La Cueva del Viento está de aniversario

El 20 de junio, la Cueva del Viento celebra el 18 aniversario de su apertura al público. Desde su inauguración en 2008, este emblemático recurso natural de Icod de los Vinos se ha consolidado como uno de los espacios de referencia para conocer el patrimonio geológico subterráneo de la isla de Tenerife.
Ubicada en el barrio de Los Piquetes, en el municipio de Icod de los Vinos, la Cueva del Viento forma parte de una extensa red de galerías volcánicas originadas hace unos 27.000 años por las coladas del volcán Pico Viejo. Con más de 18 kilómetros de desarrollo conocido y una compleja estructura de galerías superpuestas, está considerada el mayor tubo volcánico de Europa y uno de los más importantes del mundo.
Desde su apertura al público, más de 300.000 personas han visitado este enclave singular, atraídas por una experiencia que combina naturaleza, ciencia, interpretación del patrimonio y turismo responsable. La labor desarrollada por Museos de Tenerife, junto con la empresa pública IDECO, ha permitido acercar a la ciudadanía y a quienes visitan la isla un espacio de enorme valor geológico, biológico y patrimonial.
Adentrarse en la Cueva del Viento es descubrir un paisaje subterráneo marcado por la oscuridad, el silencio y las formas que dejó la lava en su recorrido. A la luz del casco, el visitante reconoce estructuras como gotas de lava, terrazas, suelos rugosos y lisos, escalones, concreciones, derrumbes y líneas de fluctuación. La visita interpretada permite no solo observar, sino aprender a mirar este entorno frágil y excepcional.
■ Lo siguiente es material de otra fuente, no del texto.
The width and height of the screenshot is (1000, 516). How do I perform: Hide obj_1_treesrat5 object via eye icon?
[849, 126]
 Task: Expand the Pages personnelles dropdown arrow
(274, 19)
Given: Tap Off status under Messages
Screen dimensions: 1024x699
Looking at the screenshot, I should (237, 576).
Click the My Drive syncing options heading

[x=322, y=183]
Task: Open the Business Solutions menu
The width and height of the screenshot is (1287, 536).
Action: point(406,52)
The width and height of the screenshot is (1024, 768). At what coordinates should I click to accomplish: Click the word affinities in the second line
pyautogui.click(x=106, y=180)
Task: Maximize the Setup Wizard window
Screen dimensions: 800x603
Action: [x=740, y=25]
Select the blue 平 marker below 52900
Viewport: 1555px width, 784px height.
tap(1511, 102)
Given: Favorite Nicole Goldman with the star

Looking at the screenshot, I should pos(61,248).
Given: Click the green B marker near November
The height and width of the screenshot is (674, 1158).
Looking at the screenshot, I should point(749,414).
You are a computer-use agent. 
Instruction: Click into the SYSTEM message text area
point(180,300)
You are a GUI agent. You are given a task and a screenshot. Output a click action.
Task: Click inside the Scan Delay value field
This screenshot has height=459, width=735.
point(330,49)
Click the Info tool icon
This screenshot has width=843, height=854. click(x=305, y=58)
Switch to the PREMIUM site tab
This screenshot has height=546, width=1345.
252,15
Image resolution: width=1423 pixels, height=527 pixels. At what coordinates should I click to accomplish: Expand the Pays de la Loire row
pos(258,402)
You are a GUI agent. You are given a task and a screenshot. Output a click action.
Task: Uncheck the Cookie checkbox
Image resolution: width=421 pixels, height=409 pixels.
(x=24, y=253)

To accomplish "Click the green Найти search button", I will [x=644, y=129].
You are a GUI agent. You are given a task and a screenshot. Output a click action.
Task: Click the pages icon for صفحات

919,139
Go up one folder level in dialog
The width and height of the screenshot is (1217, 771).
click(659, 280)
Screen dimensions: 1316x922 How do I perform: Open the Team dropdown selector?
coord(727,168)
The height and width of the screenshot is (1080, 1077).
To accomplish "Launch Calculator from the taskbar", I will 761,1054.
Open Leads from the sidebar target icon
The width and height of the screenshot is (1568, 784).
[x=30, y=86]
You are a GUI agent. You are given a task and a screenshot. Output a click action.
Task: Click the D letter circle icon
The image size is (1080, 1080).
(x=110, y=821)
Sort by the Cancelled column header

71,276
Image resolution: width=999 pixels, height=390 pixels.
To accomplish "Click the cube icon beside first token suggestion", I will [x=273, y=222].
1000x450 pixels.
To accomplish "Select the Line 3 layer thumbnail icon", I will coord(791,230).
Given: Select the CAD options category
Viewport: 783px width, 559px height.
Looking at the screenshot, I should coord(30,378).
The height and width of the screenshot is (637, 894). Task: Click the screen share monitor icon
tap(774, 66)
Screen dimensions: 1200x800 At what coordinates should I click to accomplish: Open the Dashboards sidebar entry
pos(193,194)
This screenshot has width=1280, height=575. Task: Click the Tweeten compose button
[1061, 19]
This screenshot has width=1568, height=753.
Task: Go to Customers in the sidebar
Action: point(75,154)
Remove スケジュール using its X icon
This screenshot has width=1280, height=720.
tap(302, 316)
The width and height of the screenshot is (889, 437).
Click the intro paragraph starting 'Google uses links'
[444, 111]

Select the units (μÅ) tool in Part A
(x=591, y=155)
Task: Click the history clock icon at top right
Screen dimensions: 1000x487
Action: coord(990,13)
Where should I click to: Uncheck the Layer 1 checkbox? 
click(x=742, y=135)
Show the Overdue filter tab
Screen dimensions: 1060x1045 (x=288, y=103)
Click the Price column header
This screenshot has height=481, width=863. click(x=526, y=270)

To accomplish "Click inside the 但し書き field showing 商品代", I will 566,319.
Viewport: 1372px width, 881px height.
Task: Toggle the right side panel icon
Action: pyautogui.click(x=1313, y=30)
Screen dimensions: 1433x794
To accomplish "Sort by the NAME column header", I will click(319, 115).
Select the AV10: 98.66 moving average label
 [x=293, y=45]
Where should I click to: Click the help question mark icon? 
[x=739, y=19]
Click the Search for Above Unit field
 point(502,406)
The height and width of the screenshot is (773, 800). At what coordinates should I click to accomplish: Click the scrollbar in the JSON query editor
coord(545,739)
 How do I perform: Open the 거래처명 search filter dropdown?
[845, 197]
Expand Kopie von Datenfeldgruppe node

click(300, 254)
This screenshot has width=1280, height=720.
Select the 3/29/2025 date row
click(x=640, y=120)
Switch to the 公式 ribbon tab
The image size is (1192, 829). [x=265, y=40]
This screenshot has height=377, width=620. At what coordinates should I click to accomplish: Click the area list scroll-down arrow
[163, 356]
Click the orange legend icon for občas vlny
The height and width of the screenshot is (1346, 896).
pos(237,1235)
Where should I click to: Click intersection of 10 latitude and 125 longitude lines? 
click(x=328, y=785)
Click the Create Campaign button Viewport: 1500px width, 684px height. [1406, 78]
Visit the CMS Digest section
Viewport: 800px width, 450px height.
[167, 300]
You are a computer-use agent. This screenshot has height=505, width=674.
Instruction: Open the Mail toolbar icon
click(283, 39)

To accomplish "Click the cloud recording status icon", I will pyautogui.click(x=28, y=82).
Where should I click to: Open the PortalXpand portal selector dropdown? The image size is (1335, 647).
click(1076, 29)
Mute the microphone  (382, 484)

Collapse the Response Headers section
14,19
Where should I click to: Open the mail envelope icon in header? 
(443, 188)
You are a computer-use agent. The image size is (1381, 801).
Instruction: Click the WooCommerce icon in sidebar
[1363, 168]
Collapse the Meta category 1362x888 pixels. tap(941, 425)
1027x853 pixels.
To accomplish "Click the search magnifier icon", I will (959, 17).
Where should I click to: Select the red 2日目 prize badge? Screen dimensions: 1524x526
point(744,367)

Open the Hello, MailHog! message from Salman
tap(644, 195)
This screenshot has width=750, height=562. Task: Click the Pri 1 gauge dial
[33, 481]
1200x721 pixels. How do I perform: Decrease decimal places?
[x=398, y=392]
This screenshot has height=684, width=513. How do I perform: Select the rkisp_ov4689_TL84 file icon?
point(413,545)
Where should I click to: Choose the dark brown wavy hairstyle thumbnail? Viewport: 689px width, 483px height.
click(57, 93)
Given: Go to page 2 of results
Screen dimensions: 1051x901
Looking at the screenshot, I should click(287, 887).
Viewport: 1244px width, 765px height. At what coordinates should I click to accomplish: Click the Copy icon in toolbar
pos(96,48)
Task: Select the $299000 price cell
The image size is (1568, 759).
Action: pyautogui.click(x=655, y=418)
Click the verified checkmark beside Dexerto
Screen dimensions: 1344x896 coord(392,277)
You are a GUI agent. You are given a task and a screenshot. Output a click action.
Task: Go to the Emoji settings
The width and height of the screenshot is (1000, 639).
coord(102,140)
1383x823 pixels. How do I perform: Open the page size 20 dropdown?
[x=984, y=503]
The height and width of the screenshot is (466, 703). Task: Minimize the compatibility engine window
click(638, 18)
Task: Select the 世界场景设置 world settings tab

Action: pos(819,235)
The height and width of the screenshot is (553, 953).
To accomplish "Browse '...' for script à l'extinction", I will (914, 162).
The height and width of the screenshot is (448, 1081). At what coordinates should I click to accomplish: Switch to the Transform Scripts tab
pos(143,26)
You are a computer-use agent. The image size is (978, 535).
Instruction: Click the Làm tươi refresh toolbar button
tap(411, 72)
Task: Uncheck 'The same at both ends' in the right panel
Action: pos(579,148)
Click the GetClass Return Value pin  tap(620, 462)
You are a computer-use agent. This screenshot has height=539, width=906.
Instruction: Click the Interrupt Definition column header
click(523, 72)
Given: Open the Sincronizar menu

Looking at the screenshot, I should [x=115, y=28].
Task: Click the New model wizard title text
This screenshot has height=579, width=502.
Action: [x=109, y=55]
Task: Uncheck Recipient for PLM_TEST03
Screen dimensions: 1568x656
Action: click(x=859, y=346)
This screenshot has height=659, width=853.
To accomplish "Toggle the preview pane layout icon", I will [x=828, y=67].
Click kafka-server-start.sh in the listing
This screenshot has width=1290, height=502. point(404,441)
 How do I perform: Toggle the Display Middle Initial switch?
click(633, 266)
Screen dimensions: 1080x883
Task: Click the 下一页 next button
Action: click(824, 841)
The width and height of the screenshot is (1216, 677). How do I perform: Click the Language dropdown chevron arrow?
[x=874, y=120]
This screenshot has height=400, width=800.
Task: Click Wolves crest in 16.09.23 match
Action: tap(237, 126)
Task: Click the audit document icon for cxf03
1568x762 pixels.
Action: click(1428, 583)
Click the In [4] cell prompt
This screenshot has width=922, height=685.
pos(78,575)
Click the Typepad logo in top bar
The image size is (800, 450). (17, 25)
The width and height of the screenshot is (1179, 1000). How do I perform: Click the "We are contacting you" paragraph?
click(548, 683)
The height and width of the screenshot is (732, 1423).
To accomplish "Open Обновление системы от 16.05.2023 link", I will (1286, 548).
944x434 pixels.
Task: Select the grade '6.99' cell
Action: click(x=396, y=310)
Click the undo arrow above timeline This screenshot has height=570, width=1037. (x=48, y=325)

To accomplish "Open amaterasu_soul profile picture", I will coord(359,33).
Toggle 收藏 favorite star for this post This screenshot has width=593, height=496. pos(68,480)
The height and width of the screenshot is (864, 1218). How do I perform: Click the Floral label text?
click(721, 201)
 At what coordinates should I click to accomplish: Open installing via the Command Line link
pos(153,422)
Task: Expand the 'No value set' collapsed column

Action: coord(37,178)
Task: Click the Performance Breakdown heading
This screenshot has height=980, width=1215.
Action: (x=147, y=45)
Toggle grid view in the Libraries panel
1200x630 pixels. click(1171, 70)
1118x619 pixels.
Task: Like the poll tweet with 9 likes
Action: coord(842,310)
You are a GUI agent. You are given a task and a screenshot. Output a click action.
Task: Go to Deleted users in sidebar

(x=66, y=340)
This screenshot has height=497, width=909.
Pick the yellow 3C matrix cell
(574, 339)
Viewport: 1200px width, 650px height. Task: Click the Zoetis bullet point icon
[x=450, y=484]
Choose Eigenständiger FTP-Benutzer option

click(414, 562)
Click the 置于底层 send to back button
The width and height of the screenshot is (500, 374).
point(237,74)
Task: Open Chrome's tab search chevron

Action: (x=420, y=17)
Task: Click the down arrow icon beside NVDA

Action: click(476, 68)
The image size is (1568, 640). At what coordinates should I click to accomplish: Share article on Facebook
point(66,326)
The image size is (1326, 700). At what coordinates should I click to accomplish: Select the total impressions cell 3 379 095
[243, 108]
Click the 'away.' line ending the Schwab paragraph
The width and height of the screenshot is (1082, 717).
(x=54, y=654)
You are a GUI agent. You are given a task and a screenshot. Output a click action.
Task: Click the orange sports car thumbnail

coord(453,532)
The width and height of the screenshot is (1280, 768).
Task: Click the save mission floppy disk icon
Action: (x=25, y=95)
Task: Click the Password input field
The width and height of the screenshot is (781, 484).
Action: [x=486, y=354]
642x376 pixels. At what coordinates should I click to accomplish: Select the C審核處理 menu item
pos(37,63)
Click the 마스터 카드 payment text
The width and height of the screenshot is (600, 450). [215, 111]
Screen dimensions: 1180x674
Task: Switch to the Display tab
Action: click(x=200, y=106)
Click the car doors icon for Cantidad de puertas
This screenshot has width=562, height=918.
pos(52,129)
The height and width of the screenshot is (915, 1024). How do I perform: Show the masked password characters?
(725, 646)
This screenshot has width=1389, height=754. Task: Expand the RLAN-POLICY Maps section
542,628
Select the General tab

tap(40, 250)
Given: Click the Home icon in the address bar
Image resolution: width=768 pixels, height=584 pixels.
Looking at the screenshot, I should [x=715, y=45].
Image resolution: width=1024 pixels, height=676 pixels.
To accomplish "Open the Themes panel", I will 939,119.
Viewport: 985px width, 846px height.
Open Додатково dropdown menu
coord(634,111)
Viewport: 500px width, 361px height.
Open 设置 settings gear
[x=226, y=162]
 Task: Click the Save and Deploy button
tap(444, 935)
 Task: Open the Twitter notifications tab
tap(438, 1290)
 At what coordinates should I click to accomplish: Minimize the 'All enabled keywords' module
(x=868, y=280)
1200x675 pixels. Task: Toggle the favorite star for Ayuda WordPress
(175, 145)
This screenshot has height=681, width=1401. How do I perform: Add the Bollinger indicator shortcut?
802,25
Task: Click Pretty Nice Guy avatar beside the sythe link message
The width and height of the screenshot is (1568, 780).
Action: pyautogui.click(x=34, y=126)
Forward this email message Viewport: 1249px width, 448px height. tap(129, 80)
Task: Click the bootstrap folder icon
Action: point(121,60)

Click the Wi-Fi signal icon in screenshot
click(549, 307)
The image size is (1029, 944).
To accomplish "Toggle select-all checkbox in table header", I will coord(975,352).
Sin embargo, la Cueva del Viento no es solo geología. Su interior alberga una notable biodiversidad cavernícola, con especies adaptadas a vivir en condiciones de oscuridad permanente. Estos organismos, conocidos como troglobios, convierten a la cavidad en un espacio de gran interés científico y en un referente para el estudio de la vida subterránea en Canarias.
La conservación de este patrimonio exige conocimiento, respeto y responsabilidad. Por ello, la educación ambiental, la sensibilización y la interpretación son pilares fundamentales para garantizar que la sociedad comprenda la importancia de proteger un mundo oculto, lleno de sorpresas y de alto valor natural.
En estos 18 años, la Cueva del Viento ha demostrado que la divulgación científica y la conservación pueden avanzar juntas. Que este proyecto siga siendo, durante muchos años más, una luz capaz de revelar la riqueza que se esconde bajo nuestros pies.